> EXERCISE PROMPT:
Print nothing but the lines below starting at the line that holds "Screen dimensions: 1440x1024" and ending at the line that holds "Task: Select the B cells naive data point", including both, each exactly as written.
________________
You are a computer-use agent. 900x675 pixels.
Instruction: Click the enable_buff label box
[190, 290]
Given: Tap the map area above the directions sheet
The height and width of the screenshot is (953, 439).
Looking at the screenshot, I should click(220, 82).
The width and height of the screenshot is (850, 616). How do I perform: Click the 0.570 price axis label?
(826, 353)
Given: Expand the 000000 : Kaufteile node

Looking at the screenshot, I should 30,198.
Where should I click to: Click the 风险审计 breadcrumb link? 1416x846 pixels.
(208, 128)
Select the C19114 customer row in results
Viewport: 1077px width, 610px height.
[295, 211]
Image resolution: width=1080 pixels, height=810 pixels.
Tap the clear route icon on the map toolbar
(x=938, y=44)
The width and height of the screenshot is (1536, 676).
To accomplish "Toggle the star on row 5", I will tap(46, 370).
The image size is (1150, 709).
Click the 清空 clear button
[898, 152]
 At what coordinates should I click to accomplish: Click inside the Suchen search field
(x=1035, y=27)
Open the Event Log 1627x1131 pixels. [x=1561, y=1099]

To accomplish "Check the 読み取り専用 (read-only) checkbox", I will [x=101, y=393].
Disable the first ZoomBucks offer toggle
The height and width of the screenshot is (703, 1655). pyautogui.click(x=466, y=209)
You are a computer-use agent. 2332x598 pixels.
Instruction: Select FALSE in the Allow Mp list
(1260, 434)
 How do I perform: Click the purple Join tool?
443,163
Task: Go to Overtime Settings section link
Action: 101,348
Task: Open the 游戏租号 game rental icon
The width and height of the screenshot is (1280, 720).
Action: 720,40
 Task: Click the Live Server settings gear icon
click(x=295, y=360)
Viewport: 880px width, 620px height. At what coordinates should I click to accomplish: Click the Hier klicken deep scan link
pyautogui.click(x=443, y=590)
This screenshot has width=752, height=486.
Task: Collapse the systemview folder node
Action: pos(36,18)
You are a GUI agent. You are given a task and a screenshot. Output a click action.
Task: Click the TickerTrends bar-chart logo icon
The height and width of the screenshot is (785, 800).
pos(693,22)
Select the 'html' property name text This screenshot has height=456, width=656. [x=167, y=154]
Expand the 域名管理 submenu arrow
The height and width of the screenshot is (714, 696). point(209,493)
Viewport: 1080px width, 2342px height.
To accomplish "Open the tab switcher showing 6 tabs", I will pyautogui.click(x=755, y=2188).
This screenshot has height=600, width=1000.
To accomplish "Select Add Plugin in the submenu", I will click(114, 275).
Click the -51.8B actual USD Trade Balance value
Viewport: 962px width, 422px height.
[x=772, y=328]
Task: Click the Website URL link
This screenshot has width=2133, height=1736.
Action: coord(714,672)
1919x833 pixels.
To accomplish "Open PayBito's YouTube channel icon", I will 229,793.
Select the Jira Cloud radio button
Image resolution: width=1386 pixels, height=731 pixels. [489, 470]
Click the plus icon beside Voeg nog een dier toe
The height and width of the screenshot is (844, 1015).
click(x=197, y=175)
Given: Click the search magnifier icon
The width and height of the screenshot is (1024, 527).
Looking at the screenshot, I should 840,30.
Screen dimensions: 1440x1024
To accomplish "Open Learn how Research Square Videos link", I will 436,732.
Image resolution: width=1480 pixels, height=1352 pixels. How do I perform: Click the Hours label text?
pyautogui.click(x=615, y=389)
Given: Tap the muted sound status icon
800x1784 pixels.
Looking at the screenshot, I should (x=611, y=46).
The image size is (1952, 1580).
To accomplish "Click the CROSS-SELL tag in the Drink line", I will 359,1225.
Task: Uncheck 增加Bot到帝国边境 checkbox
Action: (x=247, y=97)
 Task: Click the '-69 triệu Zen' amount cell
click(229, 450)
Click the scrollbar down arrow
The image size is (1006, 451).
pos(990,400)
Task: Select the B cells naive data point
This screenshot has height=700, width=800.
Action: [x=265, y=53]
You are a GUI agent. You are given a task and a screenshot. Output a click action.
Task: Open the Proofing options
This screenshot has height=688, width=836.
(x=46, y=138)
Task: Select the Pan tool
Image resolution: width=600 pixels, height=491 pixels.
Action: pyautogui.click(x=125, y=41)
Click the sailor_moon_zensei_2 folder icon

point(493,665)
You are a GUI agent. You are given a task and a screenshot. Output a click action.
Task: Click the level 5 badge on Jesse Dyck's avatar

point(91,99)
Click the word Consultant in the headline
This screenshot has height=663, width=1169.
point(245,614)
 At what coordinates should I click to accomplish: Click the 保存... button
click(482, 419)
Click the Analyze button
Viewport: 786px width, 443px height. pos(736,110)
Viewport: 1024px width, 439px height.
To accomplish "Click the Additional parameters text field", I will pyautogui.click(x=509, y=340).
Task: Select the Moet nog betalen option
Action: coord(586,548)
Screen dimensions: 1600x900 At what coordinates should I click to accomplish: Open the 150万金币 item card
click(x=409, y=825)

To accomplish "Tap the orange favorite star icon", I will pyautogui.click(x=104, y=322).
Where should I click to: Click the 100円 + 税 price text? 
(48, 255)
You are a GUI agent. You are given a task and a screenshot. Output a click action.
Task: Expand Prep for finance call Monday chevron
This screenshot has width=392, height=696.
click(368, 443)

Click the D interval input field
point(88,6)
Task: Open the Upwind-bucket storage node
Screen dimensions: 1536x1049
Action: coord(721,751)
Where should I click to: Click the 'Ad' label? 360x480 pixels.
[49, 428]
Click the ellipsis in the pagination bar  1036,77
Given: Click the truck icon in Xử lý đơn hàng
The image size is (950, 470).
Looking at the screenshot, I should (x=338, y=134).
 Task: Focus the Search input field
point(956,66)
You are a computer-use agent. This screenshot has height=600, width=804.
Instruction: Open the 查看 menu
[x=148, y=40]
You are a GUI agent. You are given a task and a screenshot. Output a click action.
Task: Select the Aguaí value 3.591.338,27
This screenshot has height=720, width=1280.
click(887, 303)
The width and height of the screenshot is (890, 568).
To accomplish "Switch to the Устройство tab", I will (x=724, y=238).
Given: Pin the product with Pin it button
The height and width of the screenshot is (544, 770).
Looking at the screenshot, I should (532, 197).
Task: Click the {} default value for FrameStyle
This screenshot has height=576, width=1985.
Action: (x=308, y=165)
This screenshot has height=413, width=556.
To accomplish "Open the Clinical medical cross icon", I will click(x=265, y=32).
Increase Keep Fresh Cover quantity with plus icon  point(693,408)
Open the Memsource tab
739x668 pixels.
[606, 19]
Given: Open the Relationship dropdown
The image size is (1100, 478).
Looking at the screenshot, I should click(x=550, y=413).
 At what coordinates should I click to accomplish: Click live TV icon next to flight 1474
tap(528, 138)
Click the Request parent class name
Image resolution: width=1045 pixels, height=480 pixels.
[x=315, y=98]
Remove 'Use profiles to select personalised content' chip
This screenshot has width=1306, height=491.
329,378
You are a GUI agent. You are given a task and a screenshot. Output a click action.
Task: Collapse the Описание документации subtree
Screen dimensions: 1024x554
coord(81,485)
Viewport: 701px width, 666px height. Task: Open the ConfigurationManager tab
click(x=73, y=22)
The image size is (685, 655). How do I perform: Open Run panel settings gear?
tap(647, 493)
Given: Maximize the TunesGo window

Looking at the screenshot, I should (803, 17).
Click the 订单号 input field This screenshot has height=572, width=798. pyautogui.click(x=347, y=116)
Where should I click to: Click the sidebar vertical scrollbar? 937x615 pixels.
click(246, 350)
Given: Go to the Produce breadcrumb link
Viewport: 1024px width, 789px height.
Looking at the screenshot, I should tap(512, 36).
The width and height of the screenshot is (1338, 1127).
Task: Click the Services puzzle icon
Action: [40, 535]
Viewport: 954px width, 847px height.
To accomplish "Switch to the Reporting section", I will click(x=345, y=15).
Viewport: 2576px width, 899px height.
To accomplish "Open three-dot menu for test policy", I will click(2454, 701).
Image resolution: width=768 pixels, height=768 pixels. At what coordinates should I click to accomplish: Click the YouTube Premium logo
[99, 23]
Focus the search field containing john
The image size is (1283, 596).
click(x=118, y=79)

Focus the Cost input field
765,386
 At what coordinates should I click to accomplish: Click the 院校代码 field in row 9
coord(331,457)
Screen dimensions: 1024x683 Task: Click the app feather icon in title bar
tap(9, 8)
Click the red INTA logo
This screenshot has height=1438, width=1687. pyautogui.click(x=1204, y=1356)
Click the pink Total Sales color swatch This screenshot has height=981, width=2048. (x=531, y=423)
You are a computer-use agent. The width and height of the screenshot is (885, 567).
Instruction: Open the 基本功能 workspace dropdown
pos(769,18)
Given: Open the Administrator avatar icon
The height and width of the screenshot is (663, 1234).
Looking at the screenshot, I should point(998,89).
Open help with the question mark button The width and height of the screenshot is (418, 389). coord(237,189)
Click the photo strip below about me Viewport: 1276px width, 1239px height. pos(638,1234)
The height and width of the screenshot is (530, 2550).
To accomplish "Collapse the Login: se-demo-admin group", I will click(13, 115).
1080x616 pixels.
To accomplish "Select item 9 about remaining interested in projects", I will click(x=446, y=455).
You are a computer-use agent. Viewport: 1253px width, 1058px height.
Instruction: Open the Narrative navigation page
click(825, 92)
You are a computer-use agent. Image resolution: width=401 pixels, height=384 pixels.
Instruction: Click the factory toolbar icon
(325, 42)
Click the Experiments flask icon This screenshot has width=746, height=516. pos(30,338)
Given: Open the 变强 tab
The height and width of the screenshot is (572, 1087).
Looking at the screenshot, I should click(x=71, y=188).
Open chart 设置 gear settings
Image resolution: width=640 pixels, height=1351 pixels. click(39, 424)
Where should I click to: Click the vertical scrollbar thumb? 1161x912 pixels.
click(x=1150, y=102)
________________
> ANSWER FOR THE TASK:
Screen dimensions: 1440x1024
To accomplish "Open Learn how Research Square Videos link", I will 436,732.
Image resolution: width=1480 pixels, height=1352 pixels. How do I perform: Click the Hours label text?
pyautogui.click(x=615, y=389)
Given: Tap the muted sound status icon
800x1784 pixels.
Looking at the screenshot, I should (x=611, y=46).
The image size is (1952, 1580).
To accomplish "Click the CROSS-SELL tag in the Drink line", I will 359,1225.
Task: Uncheck 增加Bot到帝国边境 checkbox
Action: (x=247, y=97)
 Task: Click the '-69 triệu Zen' amount cell
click(229, 450)
Click the scrollbar down arrow
The image size is (1006, 451).
pos(990,400)
Task: Select the B cells naive data point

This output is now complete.